Stored records:
Segment Open
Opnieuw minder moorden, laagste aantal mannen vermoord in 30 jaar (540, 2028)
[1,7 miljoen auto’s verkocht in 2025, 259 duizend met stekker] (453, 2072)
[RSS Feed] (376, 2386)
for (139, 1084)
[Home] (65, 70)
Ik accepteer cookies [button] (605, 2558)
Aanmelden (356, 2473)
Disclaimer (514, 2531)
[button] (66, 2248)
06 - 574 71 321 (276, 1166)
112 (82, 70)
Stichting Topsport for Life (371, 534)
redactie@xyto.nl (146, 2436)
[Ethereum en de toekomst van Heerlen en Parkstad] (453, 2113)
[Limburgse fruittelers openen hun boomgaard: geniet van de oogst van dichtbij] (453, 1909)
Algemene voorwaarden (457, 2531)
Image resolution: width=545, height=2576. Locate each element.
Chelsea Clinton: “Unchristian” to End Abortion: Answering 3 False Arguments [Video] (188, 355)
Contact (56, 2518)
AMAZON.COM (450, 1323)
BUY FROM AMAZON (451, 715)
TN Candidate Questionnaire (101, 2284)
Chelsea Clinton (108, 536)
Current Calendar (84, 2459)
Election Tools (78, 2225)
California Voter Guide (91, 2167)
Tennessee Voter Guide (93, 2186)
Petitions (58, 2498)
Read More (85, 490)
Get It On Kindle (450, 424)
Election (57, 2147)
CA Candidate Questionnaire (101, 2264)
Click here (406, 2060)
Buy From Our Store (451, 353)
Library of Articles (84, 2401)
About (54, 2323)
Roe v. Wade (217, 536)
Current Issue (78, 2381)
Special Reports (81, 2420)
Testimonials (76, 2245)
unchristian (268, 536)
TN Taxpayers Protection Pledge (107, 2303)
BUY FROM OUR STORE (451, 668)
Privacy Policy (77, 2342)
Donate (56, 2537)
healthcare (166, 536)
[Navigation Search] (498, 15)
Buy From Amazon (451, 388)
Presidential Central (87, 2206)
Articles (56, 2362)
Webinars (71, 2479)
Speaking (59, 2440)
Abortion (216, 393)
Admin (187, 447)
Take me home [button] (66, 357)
Segment Closed
AIM OF THE EXERCISE: Starting with the first line of the records above, give back each line exactly until the line with "Presidential Central (87, 2206)" has been given as well.

ANSWER TO THE PROBLEM:
Opnieuw minder moorden, laagste aantal mannen vermoord in 30 jaar (540, 2028)
[1,7 miljoen auto’s verkocht in 2025, 259 duizend met stekker] (453, 2072)
[RSS Feed] (376, 2386)
for (139, 1084)
[Home] (65, 70)
Ik accepteer cookies [button] (605, 2558)
Aanmelden (356, 2473)
Disclaimer (514, 2531)
[button] (66, 2248)
06 - 574 71 321 (276, 1166)
112 (82, 70)
Stichting Topsport for Life (371, 534)
redactie@xyto.nl (146, 2436)
[Ethereum en de toekomst van Heerlen en Parkstad] (453, 2113)
[Limburgse fruittelers openen hun boomgaard: geniet van de oogst van dichtbij] (453, 1909)
Algemene voorwaarden (457, 2531)
Image resolution: width=545, height=2576. Locate each element.
Chelsea Clinton: “Unchristian” to End Abortion: Answering 3 False Arguments [Video] (188, 355)
Contact (56, 2518)
AMAZON.COM (450, 1323)
BUY FROM AMAZON (451, 715)
TN Candidate Questionnaire (101, 2284)
Chelsea Clinton (108, 536)
Current Calendar (84, 2459)
Election Tools (78, 2225)
California Voter Guide (91, 2167)
Tennessee Voter Guide (93, 2186)
Petitions (58, 2498)
Read More (85, 490)
Get It On Kindle (450, 424)
Election (57, 2147)
CA Candidate Questionnaire (101, 2264)
Click here (406, 2060)
Buy From Our Store (451, 353)
Library of Articles (84, 2401)
About (54, 2323)
Roe v. Wade (217, 536)
Current Issue (78, 2381)
Special Reports (81, 2420)
Testimonials (76, 2245)
unchristian (268, 536)
TN Taxpayers Protection Pledge (107, 2303)
BUY FROM OUR STORE (451, 668)
Privacy Policy (77, 2342)
Donate (56, 2537)
healthcare (166, 536)
[Navigation Search] (498, 15)
Buy From Amazon (451, 388)
Presidential Central (87, 2206)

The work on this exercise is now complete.